16.9.25

Com treze anos de idade, também eu sonhei que era uma contadora de histórias cheia de mágoas, de teimosia e de orgulho, e que o Robert Redford vinha de muito longe só para lavar os meus cabelos.

12.9.25

Com o tempo, desabituámo-nos de ter opiniões porque há quem seja pago para isso e nos liberte do desgaste do pensamento crítico. O que agora temos são, sobretudo, emoções. Sem história, sem conhecimento, sem lógica de raciocínio, autoridade, lucidez ou sustentação. Convertemo-las em verbo mal medido, publicamo-las a torto e a direito onde desenrascarmos um lugar, mesmo que seja exíguo e já esteja à pinha, impomo-las aos amigos nas conversas de esplanada, repetimo-las aos filhos travestidas de doutrina moral e adormecemos com o sentimento da mais absoluta dignidade e grandeza, sempre do lado bom. Que disso jamais se duvide: somos todos muito bons.

11.9.25

 — Uma pessoa não vai pra mais nova...
Ao lamento da mãe da rapariga da papelaria, dorida na curva do lombo como se — em palavras suas — um cão lhe cravasse os dentes, a cabeleireira acode com sabedoria aprendida a influencers graduados nas praias de Bali:
 Ora essa, dona Fatinha, uma pessoa vai para onde quiser.

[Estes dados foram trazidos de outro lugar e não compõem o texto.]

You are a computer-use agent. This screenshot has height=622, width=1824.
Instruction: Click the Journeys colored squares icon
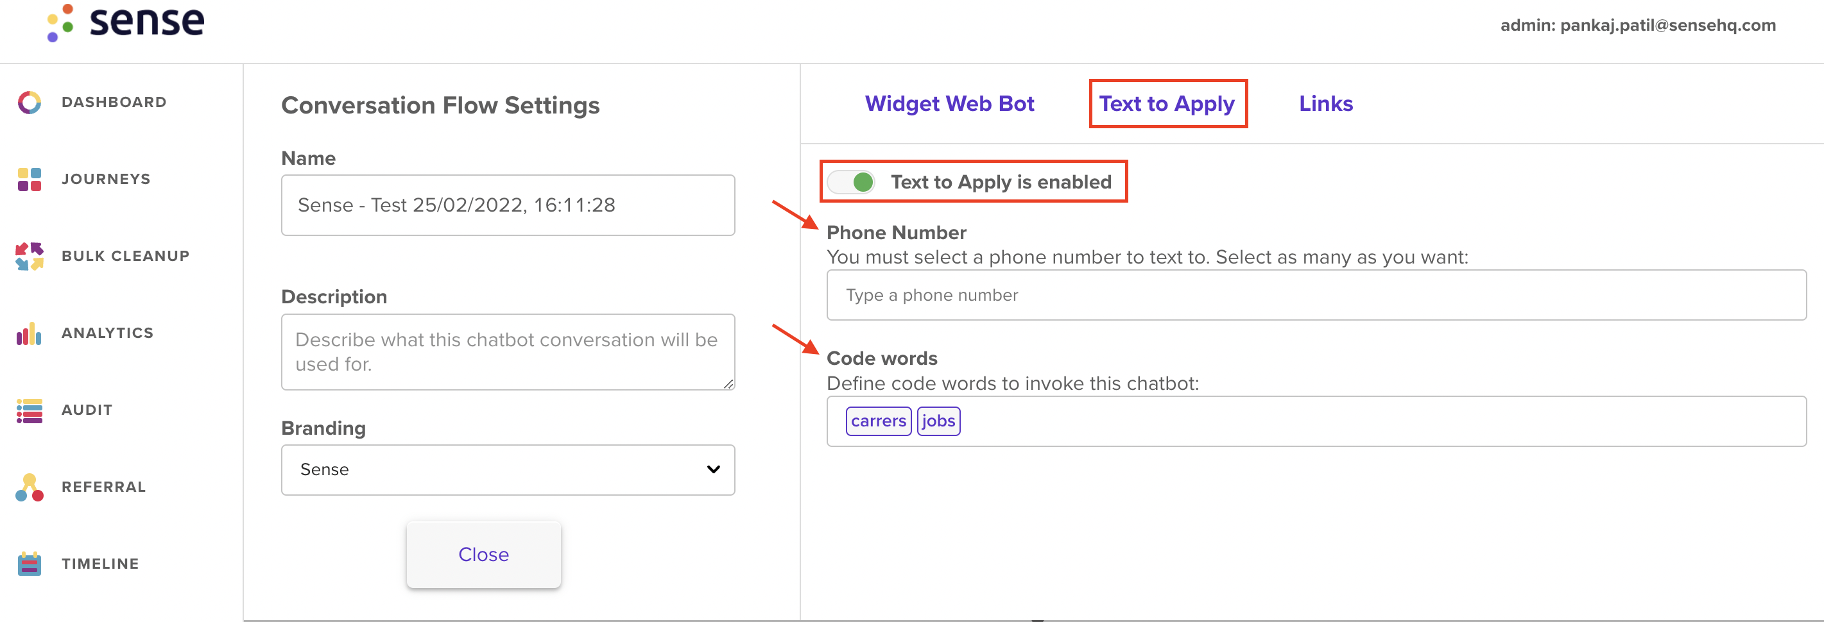[x=30, y=179]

A idade está na cabeça. É aquilo a que se chama uma crença limitante.
Pela primeira vez, dona Fatinha, mãe de uma rapariga que só lhe dá desgostos, avó de uma catraia que ameaça despertar precocemente para a adolescência e multiplicar-lhe as consumições (disto contaremos em outra ocasião), mulher de coração governado por temores, de alegrias poucas e provisórias, tão poupada na ternura e cautelosa na esperança, toda entrincheirada nas malhinhas escuras da sua viuvez, dona Fatinha levanta o queixo, afia o olhar e apropria-se da razão:
 Isso tem algum jeito? Uma pessoa vai para onde pode e quando pode. E consigo não é diferente.
Mas a cabeleireira, que padece de certas formas modernas de cegueira e surdez, já vai lançada no sermão e segura da verdade. Ninguém a para, tem um rol de banalidades para desfiar. E, com uma arrogância bacoca, apregoa a poesia da maturidade, as "crenças limitantes" associadas ao envelhecimento, embora ela própria não consiga evitar pintar os cabelos, tenha desbotada lembrança da última noite de amor sôfrega, urgente e tumultuosa e o seu lábio tenha azedado por falta de beijo e mordida.
Dona Fatinha presta-se pouco a lirismos, já sabemos. Ganhou-lhes imunidade pela frequência do contacto, culpa da filha tonta que tem. E, de resto, não deve nada a ninguém, nem sequer boas maneiras. Entrega à cabeleireira o maço de cigarros pedido, faz o troco e um disparo seco:
 A idade está na cabeça, mas olhe que a burrice também.

2.9.25

Quando está pelos cabelos com o diabrete que concebeu, o meu vizinho precede as ameaças de castigo de um eu juro por deus que...O meu vizinho, criatura humana, pequena, sombria, pecadora, finita, uma entre qualquer número espantoso de outras, cujo peso sequer conta para o equilíbrio do universo, mau marido, amante incompetente, débil pai, oferece o criador como garantia dos seus atos. E há quem ache que eu desconsidero deus por diminuí-lo na grafia e levantar suspeitas sobre a sua idoneidade. Não há maior insulto a um nome do que usá-lo ao serviço de uma jura leviana.